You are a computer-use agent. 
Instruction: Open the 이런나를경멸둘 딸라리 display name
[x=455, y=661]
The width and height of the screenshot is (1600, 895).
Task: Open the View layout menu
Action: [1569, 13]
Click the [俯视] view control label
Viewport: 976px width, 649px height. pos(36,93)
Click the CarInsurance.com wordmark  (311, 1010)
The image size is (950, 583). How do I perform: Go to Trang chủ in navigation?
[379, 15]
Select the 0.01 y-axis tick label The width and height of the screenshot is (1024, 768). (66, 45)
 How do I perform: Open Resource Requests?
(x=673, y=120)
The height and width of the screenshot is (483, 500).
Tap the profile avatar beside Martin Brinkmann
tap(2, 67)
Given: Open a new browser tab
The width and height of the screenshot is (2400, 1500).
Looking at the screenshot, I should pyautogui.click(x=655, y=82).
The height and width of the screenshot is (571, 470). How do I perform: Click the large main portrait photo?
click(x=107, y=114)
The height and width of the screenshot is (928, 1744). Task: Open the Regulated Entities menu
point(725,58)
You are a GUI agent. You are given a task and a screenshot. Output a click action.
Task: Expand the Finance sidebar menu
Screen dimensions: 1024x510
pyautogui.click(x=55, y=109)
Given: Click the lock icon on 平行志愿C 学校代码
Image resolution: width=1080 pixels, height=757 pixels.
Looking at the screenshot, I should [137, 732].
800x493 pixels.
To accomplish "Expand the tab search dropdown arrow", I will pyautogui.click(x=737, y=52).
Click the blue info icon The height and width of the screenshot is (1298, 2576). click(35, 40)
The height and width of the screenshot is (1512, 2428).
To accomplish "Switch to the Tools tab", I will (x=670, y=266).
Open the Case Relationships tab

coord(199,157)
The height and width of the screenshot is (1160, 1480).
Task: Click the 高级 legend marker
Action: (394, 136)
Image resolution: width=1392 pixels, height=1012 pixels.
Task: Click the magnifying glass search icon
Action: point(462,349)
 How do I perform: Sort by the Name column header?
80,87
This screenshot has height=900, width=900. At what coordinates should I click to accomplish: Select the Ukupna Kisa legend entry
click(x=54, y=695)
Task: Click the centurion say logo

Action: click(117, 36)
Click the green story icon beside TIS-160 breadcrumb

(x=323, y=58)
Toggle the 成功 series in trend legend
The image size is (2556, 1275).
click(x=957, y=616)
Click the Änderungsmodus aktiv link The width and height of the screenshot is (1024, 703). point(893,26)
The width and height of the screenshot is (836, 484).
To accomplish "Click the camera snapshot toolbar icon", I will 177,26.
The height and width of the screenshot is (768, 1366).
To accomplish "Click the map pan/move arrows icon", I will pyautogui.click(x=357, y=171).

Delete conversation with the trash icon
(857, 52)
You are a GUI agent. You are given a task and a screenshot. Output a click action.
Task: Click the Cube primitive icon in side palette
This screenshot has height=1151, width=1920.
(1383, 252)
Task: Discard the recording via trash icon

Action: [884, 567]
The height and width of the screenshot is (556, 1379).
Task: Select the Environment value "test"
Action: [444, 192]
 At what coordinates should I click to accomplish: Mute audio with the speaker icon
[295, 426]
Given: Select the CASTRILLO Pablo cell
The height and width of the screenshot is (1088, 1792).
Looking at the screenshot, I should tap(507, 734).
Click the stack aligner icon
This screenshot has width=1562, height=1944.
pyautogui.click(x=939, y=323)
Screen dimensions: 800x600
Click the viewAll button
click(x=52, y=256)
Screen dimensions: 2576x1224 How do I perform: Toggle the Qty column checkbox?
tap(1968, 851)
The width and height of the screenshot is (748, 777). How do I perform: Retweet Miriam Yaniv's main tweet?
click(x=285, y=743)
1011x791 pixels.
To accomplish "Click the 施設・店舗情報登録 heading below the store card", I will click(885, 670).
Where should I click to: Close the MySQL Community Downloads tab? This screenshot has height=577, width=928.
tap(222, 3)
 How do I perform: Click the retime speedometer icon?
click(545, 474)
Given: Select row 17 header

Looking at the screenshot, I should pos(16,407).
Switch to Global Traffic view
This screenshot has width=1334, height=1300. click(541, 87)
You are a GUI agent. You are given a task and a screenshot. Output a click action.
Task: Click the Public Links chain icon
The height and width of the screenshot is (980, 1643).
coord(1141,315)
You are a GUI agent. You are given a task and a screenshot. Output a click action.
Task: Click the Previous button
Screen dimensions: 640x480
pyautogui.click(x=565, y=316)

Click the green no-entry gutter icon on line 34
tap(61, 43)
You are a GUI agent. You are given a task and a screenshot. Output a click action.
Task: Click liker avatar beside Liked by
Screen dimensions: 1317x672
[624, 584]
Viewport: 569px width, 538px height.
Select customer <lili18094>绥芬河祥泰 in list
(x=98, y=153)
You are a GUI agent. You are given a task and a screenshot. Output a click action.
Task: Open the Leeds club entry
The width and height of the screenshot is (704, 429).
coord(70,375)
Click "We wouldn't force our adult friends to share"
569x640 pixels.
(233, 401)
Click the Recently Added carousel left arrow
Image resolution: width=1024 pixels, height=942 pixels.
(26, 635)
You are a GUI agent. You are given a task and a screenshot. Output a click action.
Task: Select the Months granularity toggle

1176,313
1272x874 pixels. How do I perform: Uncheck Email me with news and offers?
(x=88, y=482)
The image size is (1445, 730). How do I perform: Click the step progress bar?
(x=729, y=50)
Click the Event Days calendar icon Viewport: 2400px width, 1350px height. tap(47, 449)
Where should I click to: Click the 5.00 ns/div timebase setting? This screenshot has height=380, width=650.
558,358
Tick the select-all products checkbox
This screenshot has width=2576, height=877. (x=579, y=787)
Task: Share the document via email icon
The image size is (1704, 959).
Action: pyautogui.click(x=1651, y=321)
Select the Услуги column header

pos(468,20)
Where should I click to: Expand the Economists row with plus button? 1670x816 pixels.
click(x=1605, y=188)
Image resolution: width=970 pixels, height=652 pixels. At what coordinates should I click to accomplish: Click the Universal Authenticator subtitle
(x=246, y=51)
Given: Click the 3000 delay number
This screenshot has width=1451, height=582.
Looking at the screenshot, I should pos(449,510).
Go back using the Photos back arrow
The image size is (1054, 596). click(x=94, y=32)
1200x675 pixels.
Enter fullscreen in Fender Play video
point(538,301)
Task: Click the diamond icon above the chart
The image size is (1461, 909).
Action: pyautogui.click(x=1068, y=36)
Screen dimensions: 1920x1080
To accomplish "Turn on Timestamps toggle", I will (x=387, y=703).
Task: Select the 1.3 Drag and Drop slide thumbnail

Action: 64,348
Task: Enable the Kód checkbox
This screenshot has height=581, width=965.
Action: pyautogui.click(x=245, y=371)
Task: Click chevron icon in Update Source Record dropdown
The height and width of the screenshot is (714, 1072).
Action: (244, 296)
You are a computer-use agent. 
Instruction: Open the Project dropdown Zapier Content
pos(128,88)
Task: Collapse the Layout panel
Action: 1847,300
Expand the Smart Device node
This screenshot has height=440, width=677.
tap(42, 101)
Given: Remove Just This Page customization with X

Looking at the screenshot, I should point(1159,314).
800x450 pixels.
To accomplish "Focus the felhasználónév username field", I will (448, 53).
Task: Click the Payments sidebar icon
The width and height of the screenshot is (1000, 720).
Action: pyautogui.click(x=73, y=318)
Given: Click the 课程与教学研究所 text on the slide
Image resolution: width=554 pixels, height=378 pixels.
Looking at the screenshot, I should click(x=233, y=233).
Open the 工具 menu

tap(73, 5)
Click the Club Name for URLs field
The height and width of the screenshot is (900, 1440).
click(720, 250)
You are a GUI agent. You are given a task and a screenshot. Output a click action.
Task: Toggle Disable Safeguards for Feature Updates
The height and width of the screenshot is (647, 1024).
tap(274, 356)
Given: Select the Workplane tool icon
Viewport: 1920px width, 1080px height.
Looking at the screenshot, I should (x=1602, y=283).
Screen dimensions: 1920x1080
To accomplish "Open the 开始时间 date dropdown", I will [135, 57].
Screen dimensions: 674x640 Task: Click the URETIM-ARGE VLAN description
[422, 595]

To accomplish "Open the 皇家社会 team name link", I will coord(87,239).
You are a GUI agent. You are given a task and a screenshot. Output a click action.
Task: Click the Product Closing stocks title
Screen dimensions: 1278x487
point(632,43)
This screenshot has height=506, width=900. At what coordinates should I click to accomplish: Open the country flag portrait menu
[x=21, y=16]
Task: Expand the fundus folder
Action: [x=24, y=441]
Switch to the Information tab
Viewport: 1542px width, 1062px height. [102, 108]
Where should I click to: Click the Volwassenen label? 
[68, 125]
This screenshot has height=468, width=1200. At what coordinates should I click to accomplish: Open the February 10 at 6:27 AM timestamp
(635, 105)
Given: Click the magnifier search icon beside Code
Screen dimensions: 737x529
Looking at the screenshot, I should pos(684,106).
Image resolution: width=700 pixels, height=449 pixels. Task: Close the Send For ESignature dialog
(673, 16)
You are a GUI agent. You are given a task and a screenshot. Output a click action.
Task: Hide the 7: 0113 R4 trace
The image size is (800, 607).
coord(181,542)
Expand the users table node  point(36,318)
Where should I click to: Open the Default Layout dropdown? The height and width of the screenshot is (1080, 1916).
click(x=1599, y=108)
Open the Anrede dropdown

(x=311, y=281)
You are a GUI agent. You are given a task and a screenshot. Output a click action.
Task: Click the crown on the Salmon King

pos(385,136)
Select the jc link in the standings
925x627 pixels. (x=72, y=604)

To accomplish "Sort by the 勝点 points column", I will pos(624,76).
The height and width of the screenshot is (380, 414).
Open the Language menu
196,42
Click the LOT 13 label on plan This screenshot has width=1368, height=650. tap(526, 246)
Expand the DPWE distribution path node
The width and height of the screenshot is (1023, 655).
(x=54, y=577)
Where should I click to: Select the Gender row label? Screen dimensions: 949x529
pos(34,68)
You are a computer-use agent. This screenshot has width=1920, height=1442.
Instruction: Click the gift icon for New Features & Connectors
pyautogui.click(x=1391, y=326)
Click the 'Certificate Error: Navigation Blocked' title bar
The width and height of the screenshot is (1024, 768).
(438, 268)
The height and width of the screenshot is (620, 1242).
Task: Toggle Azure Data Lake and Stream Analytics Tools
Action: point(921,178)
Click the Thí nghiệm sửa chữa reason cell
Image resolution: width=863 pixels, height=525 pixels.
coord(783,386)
══════════
**SHORT PROBLEM:**
Print the lines of the material again unchanged, beginning at the line that contains "Given: Select the Workplane tool icon" and stopping after the line that contains "(x=311, y=281)".

**REPLY TO THE TASK:**
Given: Select the Workplane tool icon
Viewport: 1920px width, 1080px height.
Looking at the screenshot, I should (x=1602, y=283).
Screen dimensions: 1920x1080
To accomplish "Open the 开始时间 date dropdown", I will [135, 57].
Screen dimensions: 674x640 Task: Click the URETIM-ARGE VLAN description
[422, 595]

To accomplish "Open the 皇家社会 team name link", I will coord(87,239).
You are a GUI agent. You are given a task and a screenshot. Output a click action.
Task: Click the Product Closing stocks title
Screen dimensions: 1278x487
point(632,43)
This screenshot has height=506, width=900. At what coordinates should I click to accomplish: Open the country flag portrait menu
[x=21, y=16]
Task: Expand the fundus folder
Action: [x=24, y=441]
Switch to the Information tab
Viewport: 1542px width, 1062px height. [102, 108]
Where should I click to: Click the Volwassenen label? 
[68, 125]
This screenshot has height=468, width=1200. At what coordinates should I click to accomplish: Open the February 10 at 6:27 AM timestamp
(635, 105)
Given: Click the magnifier search icon beside Code
Screen dimensions: 737x529
Looking at the screenshot, I should pos(684,106).
Image resolution: width=700 pixels, height=449 pixels. Task: Close the Send For ESignature dialog
(673, 16)
You are a GUI agent. You are given a task and a screenshot. Output a click action.
Task: Hide the 7: 0113 R4 trace
The image size is (800, 607).
coord(181,542)
Expand the users table node  point(36,318)
Where should I click to: Open the Default Layout dropdown? The height and width of the screenshot is (1080, 1916).
click(x=1599, y=108)
Open the Anrede dropdown

(x=311, y=281)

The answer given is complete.